─── DATA SHOWN
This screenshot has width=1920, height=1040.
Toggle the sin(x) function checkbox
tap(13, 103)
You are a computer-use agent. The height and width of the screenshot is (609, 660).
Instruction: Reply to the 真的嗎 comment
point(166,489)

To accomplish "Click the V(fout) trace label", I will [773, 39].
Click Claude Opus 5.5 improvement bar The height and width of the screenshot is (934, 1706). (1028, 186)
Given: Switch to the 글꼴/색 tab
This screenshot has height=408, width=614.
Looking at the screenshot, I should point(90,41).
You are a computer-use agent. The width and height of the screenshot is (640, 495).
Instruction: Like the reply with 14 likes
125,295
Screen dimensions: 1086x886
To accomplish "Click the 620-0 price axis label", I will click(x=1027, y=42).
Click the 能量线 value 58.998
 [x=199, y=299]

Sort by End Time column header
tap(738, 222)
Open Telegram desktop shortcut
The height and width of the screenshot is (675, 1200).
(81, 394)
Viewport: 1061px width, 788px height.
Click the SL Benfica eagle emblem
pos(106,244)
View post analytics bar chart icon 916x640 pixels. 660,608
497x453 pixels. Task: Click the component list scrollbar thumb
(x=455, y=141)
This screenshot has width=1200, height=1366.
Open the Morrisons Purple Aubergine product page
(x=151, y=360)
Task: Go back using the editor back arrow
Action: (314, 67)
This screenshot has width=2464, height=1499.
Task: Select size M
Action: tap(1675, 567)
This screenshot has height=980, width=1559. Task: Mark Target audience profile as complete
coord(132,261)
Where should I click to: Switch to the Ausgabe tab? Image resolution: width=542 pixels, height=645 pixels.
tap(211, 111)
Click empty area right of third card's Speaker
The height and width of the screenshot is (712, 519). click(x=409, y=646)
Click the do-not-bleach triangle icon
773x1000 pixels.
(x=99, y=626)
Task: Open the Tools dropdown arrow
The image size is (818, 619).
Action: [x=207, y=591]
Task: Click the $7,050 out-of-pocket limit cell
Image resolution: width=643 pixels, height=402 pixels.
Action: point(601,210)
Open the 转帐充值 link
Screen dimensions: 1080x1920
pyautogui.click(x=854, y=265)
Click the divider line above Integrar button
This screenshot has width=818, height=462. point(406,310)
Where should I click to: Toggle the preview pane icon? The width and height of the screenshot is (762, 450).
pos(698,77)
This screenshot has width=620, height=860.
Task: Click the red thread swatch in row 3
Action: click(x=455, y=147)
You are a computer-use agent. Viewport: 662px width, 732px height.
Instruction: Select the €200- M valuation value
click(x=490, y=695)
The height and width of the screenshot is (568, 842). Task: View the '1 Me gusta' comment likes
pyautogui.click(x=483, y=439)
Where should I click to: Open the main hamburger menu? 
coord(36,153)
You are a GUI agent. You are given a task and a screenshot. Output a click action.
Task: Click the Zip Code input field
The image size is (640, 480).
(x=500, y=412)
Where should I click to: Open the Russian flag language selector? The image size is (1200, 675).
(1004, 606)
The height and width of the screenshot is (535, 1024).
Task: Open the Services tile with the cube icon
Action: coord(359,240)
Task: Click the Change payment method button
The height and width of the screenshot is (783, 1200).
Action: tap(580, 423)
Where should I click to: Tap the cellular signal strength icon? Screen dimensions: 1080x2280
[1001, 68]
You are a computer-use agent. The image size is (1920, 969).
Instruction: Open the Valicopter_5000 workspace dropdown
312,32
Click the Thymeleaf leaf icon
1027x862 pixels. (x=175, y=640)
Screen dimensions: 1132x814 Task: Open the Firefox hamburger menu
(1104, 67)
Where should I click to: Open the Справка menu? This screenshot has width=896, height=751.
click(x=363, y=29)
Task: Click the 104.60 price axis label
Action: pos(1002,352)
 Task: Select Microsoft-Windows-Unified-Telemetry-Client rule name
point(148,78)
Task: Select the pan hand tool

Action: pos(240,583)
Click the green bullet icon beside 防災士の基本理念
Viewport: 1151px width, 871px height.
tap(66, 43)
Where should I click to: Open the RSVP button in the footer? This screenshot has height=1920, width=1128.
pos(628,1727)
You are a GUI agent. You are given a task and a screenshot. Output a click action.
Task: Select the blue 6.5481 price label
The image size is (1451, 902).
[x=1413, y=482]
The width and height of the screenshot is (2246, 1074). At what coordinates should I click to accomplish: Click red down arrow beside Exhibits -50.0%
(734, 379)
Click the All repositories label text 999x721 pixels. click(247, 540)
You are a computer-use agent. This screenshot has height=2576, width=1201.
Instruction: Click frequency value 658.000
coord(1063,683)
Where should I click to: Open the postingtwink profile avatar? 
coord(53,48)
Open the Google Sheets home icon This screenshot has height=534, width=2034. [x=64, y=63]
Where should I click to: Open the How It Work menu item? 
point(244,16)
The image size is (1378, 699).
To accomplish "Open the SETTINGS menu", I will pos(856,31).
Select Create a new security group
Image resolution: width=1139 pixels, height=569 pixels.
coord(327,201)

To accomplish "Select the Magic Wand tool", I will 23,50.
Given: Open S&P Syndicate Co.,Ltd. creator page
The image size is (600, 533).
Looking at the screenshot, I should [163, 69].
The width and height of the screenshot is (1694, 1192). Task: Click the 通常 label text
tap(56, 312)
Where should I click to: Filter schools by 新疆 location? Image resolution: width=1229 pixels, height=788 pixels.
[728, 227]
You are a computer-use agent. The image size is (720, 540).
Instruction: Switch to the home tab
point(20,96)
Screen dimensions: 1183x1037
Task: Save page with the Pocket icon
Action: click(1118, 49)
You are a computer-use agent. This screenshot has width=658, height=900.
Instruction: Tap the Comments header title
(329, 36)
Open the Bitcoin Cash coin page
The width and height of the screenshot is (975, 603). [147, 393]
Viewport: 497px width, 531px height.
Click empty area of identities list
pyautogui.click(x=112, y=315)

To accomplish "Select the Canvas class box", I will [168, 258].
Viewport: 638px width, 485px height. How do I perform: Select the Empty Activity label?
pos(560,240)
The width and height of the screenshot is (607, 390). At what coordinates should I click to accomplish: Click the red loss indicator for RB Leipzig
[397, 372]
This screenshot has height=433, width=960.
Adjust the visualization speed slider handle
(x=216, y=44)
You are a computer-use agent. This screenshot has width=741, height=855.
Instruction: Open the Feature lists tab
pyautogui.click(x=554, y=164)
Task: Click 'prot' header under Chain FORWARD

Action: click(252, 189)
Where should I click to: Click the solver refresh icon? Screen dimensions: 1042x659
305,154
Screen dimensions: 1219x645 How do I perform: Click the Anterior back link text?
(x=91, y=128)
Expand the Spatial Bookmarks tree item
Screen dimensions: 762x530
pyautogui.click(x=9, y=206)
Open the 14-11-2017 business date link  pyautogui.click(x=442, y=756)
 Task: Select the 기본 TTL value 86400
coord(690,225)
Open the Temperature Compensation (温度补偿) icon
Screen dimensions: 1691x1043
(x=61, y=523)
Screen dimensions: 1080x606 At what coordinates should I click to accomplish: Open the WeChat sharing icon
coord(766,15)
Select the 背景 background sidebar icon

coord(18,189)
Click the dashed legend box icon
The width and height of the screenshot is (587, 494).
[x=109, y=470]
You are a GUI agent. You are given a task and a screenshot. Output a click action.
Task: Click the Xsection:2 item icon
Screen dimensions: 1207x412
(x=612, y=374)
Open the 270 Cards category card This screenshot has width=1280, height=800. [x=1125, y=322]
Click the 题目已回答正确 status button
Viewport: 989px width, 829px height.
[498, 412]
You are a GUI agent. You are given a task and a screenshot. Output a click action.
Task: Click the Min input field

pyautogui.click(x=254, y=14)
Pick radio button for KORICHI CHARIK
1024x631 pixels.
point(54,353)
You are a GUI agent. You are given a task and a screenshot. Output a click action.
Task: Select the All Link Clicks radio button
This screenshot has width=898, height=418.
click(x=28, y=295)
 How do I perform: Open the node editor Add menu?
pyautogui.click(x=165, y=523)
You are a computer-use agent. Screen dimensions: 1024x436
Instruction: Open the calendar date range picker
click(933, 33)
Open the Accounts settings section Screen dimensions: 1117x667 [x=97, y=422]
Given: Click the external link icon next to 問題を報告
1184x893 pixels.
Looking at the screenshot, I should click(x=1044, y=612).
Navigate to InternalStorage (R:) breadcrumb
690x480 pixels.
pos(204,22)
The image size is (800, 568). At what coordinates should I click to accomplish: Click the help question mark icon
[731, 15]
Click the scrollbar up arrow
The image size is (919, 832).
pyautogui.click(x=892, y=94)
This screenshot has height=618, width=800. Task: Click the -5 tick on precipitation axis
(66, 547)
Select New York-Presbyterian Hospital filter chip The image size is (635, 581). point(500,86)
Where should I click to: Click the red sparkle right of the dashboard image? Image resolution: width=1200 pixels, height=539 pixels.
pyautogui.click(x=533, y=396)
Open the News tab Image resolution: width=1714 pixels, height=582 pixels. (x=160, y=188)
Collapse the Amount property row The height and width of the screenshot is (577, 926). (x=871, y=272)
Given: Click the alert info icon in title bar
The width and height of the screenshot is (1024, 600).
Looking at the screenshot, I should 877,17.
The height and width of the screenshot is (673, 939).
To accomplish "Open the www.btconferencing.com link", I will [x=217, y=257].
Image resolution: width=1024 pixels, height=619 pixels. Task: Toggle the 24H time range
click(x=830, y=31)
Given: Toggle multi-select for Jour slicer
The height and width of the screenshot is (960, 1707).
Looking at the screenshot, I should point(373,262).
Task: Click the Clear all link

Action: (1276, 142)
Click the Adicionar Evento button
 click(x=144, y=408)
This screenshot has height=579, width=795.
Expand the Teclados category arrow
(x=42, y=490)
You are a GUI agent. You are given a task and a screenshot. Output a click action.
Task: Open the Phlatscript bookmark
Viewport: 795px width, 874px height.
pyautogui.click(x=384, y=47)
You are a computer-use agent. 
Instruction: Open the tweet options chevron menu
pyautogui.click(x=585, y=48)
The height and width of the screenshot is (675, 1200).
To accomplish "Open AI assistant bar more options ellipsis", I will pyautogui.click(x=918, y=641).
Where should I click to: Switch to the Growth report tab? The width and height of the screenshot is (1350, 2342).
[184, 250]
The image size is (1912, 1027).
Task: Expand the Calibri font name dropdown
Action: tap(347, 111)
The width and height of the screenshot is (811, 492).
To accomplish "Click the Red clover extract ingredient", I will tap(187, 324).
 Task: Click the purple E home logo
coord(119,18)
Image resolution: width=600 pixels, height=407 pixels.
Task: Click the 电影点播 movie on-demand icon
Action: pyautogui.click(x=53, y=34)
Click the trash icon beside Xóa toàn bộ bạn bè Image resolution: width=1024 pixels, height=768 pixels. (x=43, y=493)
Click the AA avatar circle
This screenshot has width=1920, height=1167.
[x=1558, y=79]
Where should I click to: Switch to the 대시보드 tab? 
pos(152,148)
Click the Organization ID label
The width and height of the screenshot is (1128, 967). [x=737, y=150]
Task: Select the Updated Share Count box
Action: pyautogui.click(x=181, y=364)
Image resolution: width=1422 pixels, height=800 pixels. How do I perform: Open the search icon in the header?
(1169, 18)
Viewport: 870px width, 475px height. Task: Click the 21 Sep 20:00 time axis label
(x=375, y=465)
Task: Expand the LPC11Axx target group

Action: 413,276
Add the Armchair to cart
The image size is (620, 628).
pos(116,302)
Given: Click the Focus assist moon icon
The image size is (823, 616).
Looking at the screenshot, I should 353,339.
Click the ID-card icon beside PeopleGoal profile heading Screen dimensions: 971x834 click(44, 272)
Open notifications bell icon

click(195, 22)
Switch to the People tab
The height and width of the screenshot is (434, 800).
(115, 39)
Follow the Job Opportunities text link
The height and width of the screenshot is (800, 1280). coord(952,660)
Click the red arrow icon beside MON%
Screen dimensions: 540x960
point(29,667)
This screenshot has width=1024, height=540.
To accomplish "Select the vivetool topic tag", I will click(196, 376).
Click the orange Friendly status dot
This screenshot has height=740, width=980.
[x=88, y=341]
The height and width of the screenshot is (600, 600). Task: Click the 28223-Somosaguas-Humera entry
──────
— PROBLEM TO WORK ON —
Please transcribe the records exactly from their first line through the line holding "Task: Open the Tools dropdown arrow", and leave out all others.

— OUTPUT —
This screenshot has width=1920, height=1040.
Toggle the sin(x) function checkbox
tap(13, 103)
You are a computer-use agent. The height and width of the screenshot is (609, 660).
Instruction: Reply to the 真的嗎 comment
point(166,489)

To accomplish "Click the V(fout) trace label", I will [773, 39].
Click Claude Opus 5.5 improvement bar The height and width of the screenshot is (934, 1706). (1028, 186)
Given: Switch to the 글꼴/색 tab
This screenshot has height=408, width=614.
Looking at the screenshot, I should point(90,41).
You are a computer-use agent. The width and height of the screenshot is (640, 495).
Instruction: Like the reply with 14 likes
125,295
Screen dimensions: 1086x886
To accomplish "Click the 620-0 price axis label", I will click(x=1027, y=42).
Click the 能量线 value 58.998
 [x=199, y=299]

Sort by End Time column header
tap(738, 222)
Open Telegram desktop shortcut
The height and width of the screenshot is (675, 1200).
(81, 394)
Viewport: 1061px width, 788px height.
Click the SL Benfica eagle emblem
pos(106,244)
View post analytics bar chart icon 916x640 pixels. 660,608
497x453 pixels. Task: Click the component list scrollbar thumb
(x=455, y=141)
This screenshot has width=1200, height=1366.
Open the Morrisons Purple Aubergine product page
(x=151, y=360)
Task: Go back using the editor back arrow
Action: (314, 67)
This screenshot has width=2464, height=1499.
Task: Select size M
Action: tap(1675, 567)
This screenshot has height=980, width=1559. Task: Mark Target audience profile as complete
coord(132,261)
Where should I click to: Switch to the Ausgabe tab? Image resolution: width=542 pixels, height=645 pixels.
tap(211, 111)
Click empty area right of third card's Speaker
The height and width of the screenshot is (712, 519). click(x=409, y=646)
Click the do-not-bleach triangle icon
773x1000 pixels.
(x=99, y=626)
Task: Open the Tools dropdown arrow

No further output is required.